Active clinical trials for "Jaundice, Neonatal"

Neonatal mortality remains unacceptably high. Globally, the majority of mothers now deliver in health facilities in low resource settings where quality of newborn care is poor. Health systems strengthening through digitial quality improvement systems, such as the Neotree, are a potential solution. The overarching aim of this study is to complete the co-development of NeoTree-gamma with key functionalities configured, operationalised, tested and ready for large scale roll out across low resource settings. Specific study objectives are as follows: To further develop and test the NeoTree at tertiary facilities in Malawi and Zimbabwe To investigate HCPs and parent/carer view of the NeoTree, including how acceptable and usable HCWs find the app, and potential barriers and enablers to implementing/using it in practice. To collect outcome data for newborns from representative sites where NeoTree is not implemented. To test the clinical validity of key NeoTree diagnostic algorithms, e.g. neonatal sepsis and hypoxic ischaemic encephalopathy (HIE) against gold standard or best available standard diagnoses. To add dashboards and data linkage to the functionality of the NeoTree To develop and test proof of concept for communicating daily electronic medical records (EMR) using NeoTree To initiate a multi-country network of newborn health care workers, policy makers and academics. To estimate cost of implementing NeoTree at all sites and potential costs at scale

Breast milk jaundice (BMJ) is the main cause of neonatal hyperbilirubinemia.

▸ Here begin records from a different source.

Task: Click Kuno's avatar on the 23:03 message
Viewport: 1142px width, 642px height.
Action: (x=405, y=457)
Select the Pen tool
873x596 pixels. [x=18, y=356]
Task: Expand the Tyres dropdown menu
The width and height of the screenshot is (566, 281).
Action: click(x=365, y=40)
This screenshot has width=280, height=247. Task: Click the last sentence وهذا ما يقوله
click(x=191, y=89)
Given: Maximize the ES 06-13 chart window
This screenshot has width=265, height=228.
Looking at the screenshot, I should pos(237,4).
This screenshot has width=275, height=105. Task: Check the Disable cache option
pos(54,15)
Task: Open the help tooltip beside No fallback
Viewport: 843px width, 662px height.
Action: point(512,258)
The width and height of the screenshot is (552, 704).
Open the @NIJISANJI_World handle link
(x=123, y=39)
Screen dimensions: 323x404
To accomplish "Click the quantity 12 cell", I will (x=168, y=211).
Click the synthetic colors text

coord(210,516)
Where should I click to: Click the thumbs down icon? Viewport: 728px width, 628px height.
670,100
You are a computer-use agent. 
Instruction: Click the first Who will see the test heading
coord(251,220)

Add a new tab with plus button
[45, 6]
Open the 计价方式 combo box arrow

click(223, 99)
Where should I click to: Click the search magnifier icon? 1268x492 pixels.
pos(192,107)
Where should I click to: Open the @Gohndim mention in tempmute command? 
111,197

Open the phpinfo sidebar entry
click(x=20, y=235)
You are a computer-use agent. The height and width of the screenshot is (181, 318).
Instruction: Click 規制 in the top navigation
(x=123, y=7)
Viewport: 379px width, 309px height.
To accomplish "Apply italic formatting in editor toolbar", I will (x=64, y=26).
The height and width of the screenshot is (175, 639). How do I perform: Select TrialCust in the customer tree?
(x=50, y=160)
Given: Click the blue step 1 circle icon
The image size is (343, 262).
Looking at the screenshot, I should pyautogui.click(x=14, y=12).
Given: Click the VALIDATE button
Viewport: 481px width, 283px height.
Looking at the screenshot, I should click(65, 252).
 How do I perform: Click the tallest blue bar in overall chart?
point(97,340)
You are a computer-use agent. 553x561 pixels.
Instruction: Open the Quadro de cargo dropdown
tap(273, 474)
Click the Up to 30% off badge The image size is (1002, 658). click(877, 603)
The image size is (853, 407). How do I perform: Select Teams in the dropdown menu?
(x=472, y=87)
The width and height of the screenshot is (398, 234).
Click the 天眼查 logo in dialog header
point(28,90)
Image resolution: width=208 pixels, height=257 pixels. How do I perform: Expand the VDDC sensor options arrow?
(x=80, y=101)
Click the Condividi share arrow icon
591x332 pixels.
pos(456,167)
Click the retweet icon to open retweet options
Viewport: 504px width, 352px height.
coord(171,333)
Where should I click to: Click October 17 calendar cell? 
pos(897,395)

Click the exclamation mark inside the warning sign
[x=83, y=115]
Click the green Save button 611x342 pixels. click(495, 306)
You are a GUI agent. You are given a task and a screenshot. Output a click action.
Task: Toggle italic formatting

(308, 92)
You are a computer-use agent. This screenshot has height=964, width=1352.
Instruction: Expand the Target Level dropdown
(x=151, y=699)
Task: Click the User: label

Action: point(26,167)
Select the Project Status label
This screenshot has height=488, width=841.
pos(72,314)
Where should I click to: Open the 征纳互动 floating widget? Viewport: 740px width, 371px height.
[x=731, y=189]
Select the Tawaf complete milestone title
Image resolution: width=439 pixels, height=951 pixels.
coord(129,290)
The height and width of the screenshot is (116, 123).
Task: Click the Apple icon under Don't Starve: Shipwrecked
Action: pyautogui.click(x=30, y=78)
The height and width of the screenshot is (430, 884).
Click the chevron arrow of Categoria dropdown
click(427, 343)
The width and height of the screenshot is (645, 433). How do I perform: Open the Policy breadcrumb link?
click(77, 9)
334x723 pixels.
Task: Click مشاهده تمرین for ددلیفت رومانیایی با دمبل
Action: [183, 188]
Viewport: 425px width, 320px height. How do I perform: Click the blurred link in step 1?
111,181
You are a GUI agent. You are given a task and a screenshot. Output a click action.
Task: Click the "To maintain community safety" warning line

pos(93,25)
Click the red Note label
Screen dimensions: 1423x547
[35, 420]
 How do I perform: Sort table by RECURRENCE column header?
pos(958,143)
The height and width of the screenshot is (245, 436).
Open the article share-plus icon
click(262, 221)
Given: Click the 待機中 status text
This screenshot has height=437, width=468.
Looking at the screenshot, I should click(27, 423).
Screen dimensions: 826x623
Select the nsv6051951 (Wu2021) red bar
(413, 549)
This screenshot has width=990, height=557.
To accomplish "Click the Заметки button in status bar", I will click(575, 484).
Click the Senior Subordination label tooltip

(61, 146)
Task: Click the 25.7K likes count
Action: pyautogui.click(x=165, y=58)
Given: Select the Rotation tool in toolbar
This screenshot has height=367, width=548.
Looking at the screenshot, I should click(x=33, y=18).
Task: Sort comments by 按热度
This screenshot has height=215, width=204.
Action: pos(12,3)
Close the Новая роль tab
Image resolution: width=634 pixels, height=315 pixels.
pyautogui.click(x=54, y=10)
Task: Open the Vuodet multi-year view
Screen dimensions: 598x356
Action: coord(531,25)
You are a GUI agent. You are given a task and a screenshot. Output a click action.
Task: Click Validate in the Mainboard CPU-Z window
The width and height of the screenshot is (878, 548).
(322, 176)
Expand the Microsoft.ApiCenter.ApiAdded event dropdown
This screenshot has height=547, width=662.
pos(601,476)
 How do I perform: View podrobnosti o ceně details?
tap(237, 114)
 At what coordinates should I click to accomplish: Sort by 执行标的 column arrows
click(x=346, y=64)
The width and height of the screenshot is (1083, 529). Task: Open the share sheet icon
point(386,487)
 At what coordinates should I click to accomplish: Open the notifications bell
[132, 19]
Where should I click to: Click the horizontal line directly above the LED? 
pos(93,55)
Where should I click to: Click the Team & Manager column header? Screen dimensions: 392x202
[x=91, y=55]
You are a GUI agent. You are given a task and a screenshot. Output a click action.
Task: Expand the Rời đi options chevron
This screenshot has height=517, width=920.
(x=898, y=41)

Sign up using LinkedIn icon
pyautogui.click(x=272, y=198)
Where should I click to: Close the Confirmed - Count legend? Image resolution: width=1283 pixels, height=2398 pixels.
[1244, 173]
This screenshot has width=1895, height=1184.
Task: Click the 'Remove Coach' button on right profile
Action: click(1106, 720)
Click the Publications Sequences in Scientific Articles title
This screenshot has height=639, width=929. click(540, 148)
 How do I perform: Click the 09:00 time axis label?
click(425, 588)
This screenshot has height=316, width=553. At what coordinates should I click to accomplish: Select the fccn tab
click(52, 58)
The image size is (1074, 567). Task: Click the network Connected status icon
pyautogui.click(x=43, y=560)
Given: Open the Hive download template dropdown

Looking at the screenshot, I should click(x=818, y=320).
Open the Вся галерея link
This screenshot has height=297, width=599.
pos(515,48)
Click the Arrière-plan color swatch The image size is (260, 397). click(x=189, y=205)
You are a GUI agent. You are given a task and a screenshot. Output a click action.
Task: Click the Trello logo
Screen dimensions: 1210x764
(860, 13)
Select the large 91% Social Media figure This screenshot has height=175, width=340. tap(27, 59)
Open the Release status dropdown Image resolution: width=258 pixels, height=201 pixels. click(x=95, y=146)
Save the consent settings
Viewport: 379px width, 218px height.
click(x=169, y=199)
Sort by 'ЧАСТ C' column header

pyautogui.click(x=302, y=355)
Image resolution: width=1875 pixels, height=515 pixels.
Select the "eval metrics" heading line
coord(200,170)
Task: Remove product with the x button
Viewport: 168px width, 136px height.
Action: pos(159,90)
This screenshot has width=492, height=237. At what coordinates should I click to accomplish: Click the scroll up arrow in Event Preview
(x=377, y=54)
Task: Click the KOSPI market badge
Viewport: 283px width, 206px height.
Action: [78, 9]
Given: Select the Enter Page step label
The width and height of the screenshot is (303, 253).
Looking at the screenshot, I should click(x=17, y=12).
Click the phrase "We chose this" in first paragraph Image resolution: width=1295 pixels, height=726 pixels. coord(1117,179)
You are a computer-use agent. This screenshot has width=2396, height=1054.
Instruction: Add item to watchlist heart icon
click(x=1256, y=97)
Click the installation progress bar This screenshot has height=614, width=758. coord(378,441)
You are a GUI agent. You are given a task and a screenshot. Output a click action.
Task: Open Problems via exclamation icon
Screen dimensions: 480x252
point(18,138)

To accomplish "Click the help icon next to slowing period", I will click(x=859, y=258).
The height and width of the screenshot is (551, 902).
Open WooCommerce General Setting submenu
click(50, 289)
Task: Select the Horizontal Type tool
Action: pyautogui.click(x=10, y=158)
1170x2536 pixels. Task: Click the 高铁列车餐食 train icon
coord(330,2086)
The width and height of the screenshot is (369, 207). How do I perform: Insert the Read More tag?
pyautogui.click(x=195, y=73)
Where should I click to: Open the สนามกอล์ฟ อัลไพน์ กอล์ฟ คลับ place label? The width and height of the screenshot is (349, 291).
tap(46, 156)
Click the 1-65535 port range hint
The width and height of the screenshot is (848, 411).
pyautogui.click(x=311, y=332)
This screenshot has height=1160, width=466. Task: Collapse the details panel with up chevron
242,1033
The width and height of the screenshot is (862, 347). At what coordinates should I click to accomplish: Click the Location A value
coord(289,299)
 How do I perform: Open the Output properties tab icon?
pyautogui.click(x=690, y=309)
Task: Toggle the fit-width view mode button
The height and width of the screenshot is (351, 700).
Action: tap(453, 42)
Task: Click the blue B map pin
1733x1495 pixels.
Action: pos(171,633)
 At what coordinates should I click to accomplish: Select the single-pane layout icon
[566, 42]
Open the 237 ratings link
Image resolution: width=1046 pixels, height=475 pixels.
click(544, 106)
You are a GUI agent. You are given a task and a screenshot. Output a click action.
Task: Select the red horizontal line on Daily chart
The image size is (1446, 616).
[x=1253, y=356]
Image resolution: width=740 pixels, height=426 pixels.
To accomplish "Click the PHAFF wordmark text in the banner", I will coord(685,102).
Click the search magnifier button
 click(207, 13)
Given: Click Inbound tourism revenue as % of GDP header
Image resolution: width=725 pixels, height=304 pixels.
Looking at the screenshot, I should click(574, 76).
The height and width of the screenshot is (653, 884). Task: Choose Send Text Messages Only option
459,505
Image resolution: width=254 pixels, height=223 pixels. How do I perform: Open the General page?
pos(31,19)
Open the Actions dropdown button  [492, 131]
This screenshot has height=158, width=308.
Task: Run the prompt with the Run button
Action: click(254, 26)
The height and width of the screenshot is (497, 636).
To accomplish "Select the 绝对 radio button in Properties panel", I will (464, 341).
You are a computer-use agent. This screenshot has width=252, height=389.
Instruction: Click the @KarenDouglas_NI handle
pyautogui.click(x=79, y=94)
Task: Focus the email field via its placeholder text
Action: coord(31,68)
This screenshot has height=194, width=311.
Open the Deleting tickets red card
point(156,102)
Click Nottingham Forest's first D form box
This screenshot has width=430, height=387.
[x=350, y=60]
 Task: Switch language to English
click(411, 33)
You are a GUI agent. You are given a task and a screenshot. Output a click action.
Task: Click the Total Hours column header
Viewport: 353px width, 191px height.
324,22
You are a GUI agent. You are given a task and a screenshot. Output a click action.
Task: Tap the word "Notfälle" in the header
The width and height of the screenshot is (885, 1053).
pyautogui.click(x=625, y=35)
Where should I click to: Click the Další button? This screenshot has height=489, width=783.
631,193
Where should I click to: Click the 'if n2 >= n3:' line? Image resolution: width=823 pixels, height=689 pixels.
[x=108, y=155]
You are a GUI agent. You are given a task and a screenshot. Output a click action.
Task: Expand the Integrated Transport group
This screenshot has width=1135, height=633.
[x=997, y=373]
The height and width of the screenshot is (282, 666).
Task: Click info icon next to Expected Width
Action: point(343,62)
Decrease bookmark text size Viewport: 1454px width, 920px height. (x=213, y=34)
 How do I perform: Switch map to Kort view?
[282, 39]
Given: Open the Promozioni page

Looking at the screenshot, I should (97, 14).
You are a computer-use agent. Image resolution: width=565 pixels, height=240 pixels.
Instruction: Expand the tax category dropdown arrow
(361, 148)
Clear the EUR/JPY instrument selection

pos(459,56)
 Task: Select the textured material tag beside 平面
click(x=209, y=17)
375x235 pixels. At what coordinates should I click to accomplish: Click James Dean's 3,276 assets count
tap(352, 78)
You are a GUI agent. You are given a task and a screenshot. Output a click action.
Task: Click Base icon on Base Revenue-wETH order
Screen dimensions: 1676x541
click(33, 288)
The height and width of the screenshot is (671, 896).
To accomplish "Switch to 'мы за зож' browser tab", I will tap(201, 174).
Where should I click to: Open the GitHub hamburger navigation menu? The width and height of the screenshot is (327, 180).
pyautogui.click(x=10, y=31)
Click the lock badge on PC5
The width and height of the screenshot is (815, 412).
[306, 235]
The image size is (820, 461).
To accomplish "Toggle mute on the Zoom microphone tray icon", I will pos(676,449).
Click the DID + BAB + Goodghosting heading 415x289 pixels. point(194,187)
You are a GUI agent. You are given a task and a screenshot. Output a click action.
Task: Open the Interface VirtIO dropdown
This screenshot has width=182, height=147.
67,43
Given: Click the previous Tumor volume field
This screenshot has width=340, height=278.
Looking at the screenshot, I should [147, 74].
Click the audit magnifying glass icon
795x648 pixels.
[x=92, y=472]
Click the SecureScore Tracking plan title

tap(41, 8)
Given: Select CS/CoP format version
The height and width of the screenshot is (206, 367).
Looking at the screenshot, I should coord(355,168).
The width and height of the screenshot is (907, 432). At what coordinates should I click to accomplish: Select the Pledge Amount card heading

Excessive serum unconjugated bilirubin level will not only cause the interruption or early termination of breastfeeding, but also cause kernicterus. Which can cause long-term dysfunction in infants. But for a long time, BMJ diagnosis has relied on clinical exclusive methods, lack of objective and reliable laboratory indicators. Which leads to misdiag. This project is a single-center, prospective nested case-control study. It is planned to establish a neonatal BMJ cohort. According to the admission criteria, 100 cases of early-onset BMJ and late-onset BMJ will be completed, and 100 healthy controls collected during the same period. , Compare the detection results of fecal miRNA and intestinal flora of the two groups of BMJ children and healthy controls, draw the ROC curve of the joint diagnosis, conduct research on the combined diagnostic value of fecal miRNA and intestinal flora analysis, and try to find the feasibility and practical value of diagnostic markers for feces in infants with BMJ.